Differences in Antioxidant/Protective Efficacy of Hydrated C60 Fullerene Nanostructures in Liver and Brain of Rats with Streptozotocin-Induced DiabetesVictor Nedzvetsky1, Grigoriy Andrievsky2, Tamar Chachibaia3 and Artem Tykhomyrov4*
- *Corresponding Author:
- Artem Tykhomyrov
Palladin Institute of Biochemistry of the National Academy of Sciences of Ukraine (NASU)

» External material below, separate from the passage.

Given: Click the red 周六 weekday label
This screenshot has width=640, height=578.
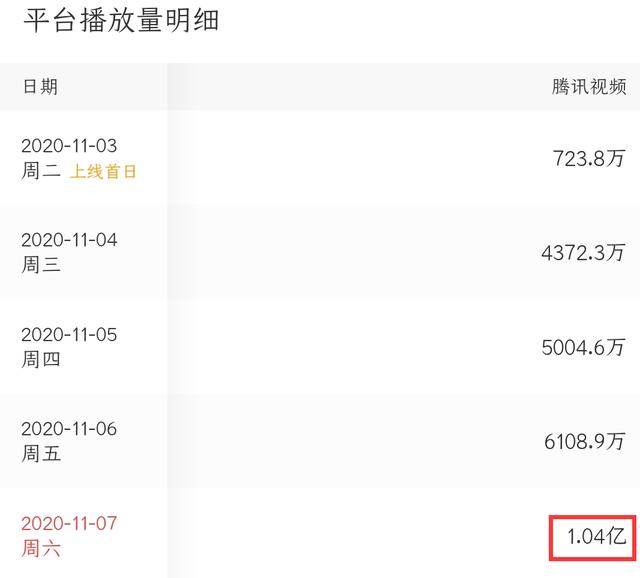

9 Leontovicha str, Kyiv, 01601, Ukraine
Tel: + 380507552855
E-mail: [email protected]
Received date July 10, 2012; Accepted date September 11, 2012; Published date September 17, 2012
Citation: Nedzvetsky V, Andrievsky G, Chachibaia T, Tykhomyrov A (2012) Differences in Antioxidant/Protective Efficacy of Hydrated C60 Fullerene Nanostructures in Liver and Brain of Rats with Streptozotocin-Induced Diabetes. J Diabetes Metab 3:215. doi:10.4172/2155-6156.1000215
Copyright: © 2012 Nedzvetsky V, et al. This is an open-access article distributed under the terms of the Creative Commons Attribution License, which permits unrestricted use, distribution, and reproduction in any medium, provided the original author and source are credited.

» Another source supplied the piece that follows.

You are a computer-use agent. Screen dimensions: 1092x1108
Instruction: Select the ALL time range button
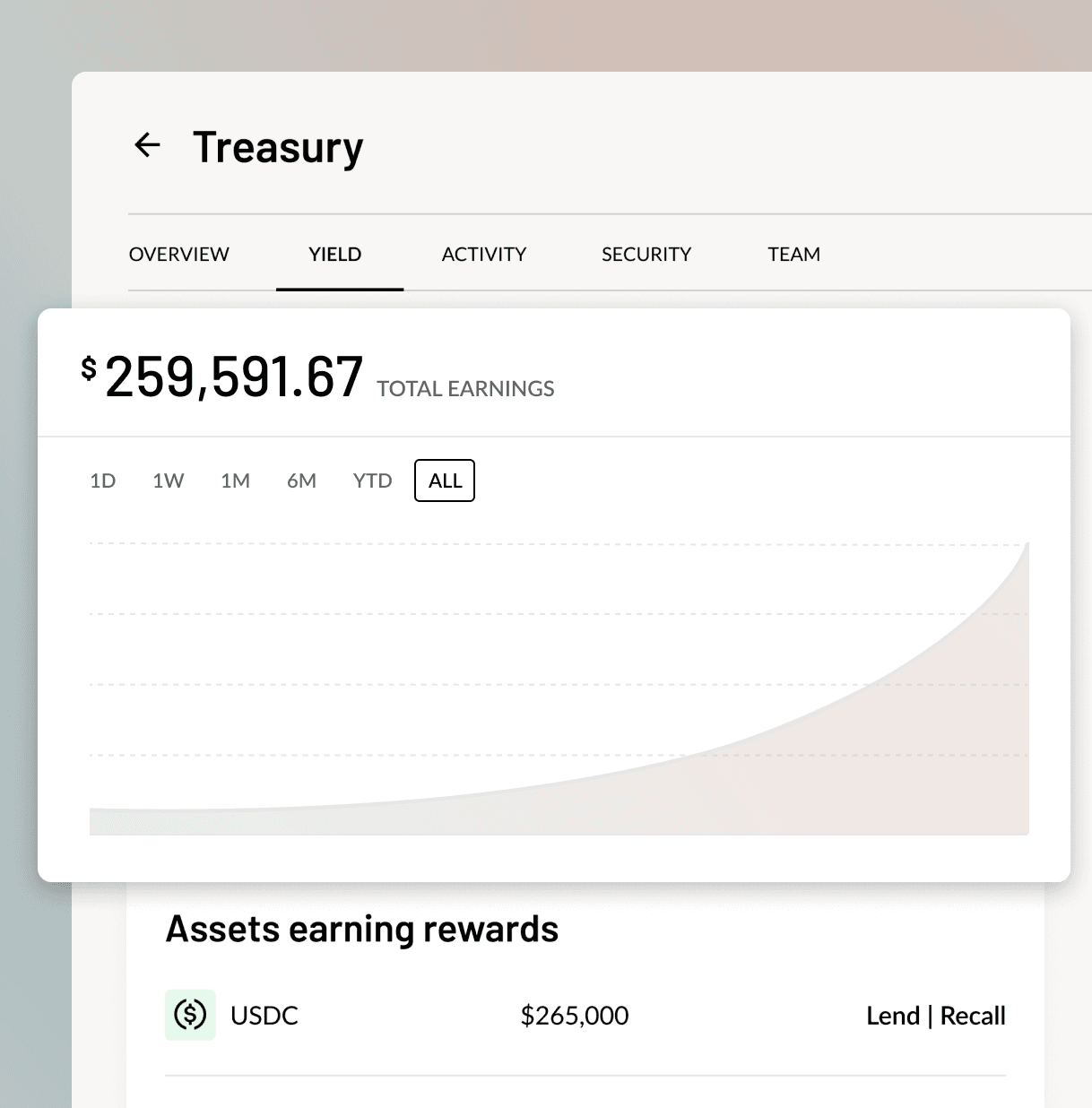444,480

Background: Diabetes mellitus causes damage to many vital organs, including brain and liver, mostly due to excessive free radical generation and development of oxidative stress. Some water-soluble forms of C60 fullerene and their hydrated nanostructures are proposed for prevention as well as treatment of various pathological conditions caused by oxidative stress.

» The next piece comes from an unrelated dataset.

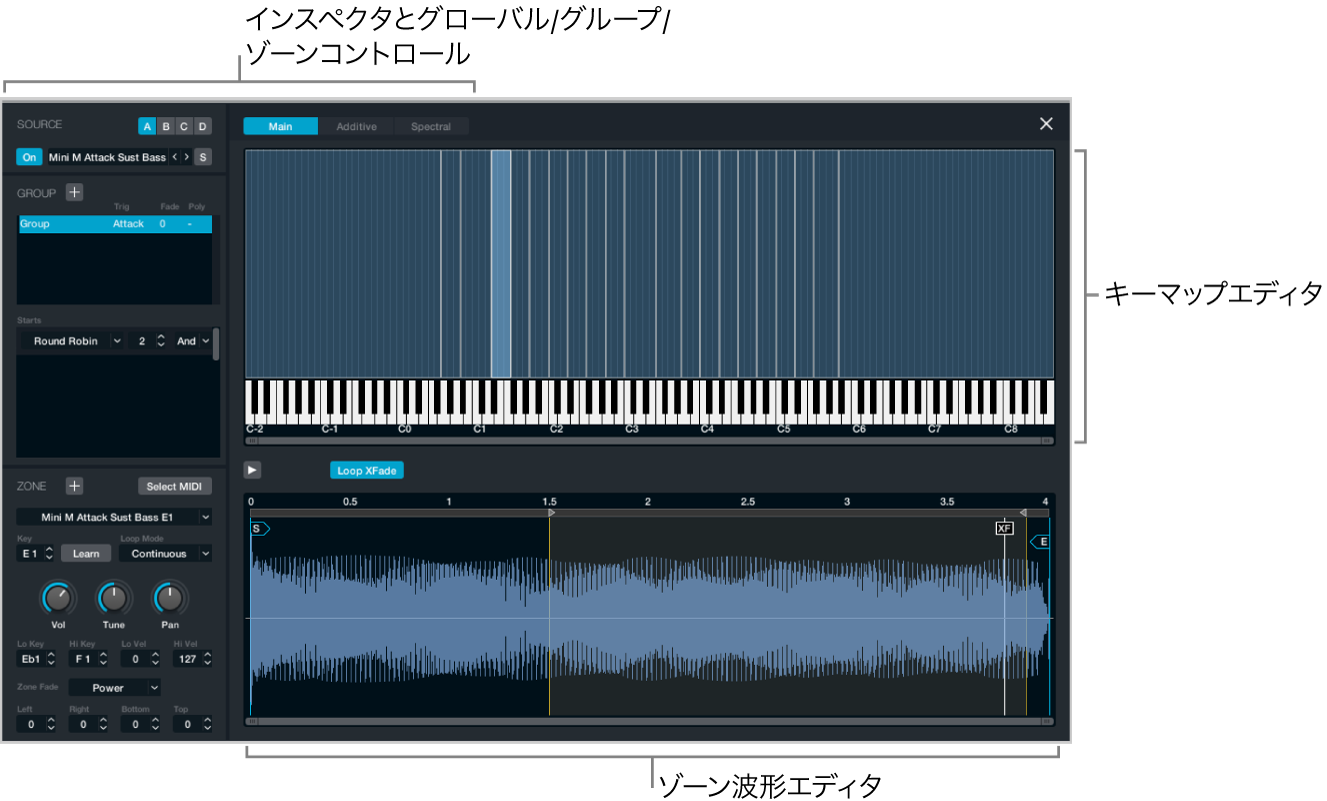Enable the Loop XFade button
Screen dimensions: 1327x801
368,470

Aim of the study: Assessment and comparison of antioxidant effects of hydrated C60 fullerene (C60HyFn) in brain and liver of rats with experimental streptozotocin (STZ)-induced hyperglycemia and evaluation of possible neuroprotective capacity of C60HyFn acting as potent agent to suppress reactive astrocytosis. Materials and methods: To induce hyperglycemia, male Wistar rats received single intraperitoneal (i.p.) injection of STZ in a dose of 45 mg/kg body weight (b.w). Thirty five rats were divided into 5 groups (7 animals per group): Group I (control, saline-injected rats); Group II (STZ-diabetic rats); Group III (rats injected with C60HyFn in a dose of 0.3 mg/kg b.w–C60HyFn control); Group IV (rats received single i.p. injection of C60HyFn in the same dose one week prior to STZ injection – prophylactic regime); Group V (rats received single i.p. injection of C60HyFn in the same dose one week after development of stable hyperglycemia–therapeutic regime). The following parameters were assessed in the groups of control and experimental animals: blood glucose concentration, levels of end-products of lipid peroxidation (LPO) and carbonylated proteins as markers of protein oxidative modifications (POM) in liver and brain tissues. Levels of astrogliosis in various sections of rat brain were monitored as additional parameter of C60HyFn neuroprotection. Immunochemical and immunohystochemical determination of glial fibrillary acidic protein (GFAP) as sensitive marker of astrocyte response were applied to evaluate intensity of astrocyte reactivity.
Results: STZ induced consistent hyperglycemia accompanied by extended oxidative damage of lipids and proteins in rats’ central nervous system (CNS) and liver. Beneficial effects of C60HyFn on oxidative status in liver of rats with hyperglycemia were observed in both regimes of administration. However, C60HyFn markedly reduced abnormally high levels of macromolecule oxidation in diabetic brain tissues only when used in therapeutic regime. In addition, diabetic rats were characterized by significant elevation of GFAP levels due to increase of astrocyte reactivity in brain cortex and hippocampus. C60HyFn treatment restored GFAP levels near to normal supposedly by lowering of astrogliosis caused by hyperglycemia. Though, C60HyFn, serving as high-performance antioxidant and alleviating harmful side-effects of diabetes such as oxidative stress, does not affect the blood glucose levels in diabetic rats and therefore not remove the prime cause of metabolic disturbance.
Conclusion: Nanostructures of hydrated C60 fullerene have been shown to exert beneficial effects in brain and liver of rats with STZ-induced diabetes mainly through the diminution of oxidative stress and can be applied for prevention and treatment of diabetic complications such as liver injury and neuropathy.